The answer may lie in Stewart Money’s (The Space Review writer) analysis and reporting of the ULA’s launch prices.  Before getting into his numbers, keep in mind the whole point of the EELV contract was to cut launch prices taxpayers were paying by 25-50%.  Boeing and Lockheed Martin both won EELV contracts in 1998.  In FY 2002, before Boeing and Lockheed Martin formed the ULA partnership, a launch might cost $72 million.  Potentially, then, the whole idea was to bring launch costs down to $36 million.  That didn’t happen.  Mr. Money brings up DoD estimates that EACH unit (including rocket cores and subsidies) the ULA put on a launchpad in FY 2010 cost an average of $272 million.  For FY 2012, the ULA’s charges rose to $425 million per unit.

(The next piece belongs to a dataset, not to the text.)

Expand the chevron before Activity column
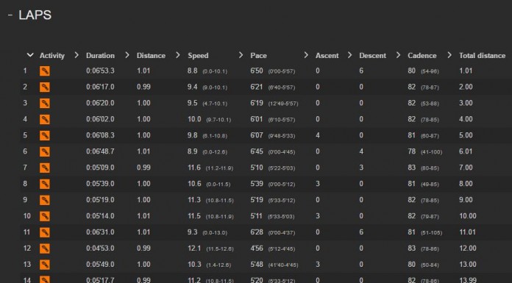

To put some of these costs into perspective, it only costs SpaceX about $57 million to launch their newest generation of rockets with revolutionary rocket engines and configurations.  And SpaceX is adding landing legs free of charge.  So why does it cost the ULA so much more?

During the Subcommittee hearing, the ULA pushed the idea the DoD is responsible for many of the EELV’s extra costs.  They clarified that the extra costs come from the amount of requirements changes and mission assurance processes imposed during each launch build up.  The ULA also believe SpaceX’s launch costs would be significantly more than what SpaceX is charging currently to customers, because SpaceX would need to address DoD/USAF requirements during launch.

Using the initial SpaceX launch cost as a baseline, if the government decided to open the entire launch allotment in the EELV contract to SpaceX and others instead of giving the ULA its original launch allotment, SpaceX, all on its own, could launch 7 rockets for the price of the ULA’s one.  This would be without needing to comply with more government requirements.  However, Mr. Musk also agreed during the hearing that if his company faced the same launch requirements the ULA faced, his company’s costs would go up 50% per launch (to $90 million).  Even that “markup” means four SpaceX rockets could be purchased for the price of one ULA rocket.  It’s a relative bargain.

And SpaceX is aiming to make launch cheaper.  If they can make their Falcon rockets reusable, as they have been slowly doing, the ULA $425 million price tag will just make the DoD contract deal look silly and irresponsible with taxpayer money.  For now, the Senate Subcommittee can’t seem to agree that competition in the launch industry is a good thing, especially regarding established contracts for National Security Space Launch Programs.  The USAF is obstinately continuing down its planned path of contractual “not-rocking-the-boat” by paying wheelbarrows of money to the ULA to slowly launch the majority of rockets, instead of heading to Musk’s Mega-cheap Missile Market.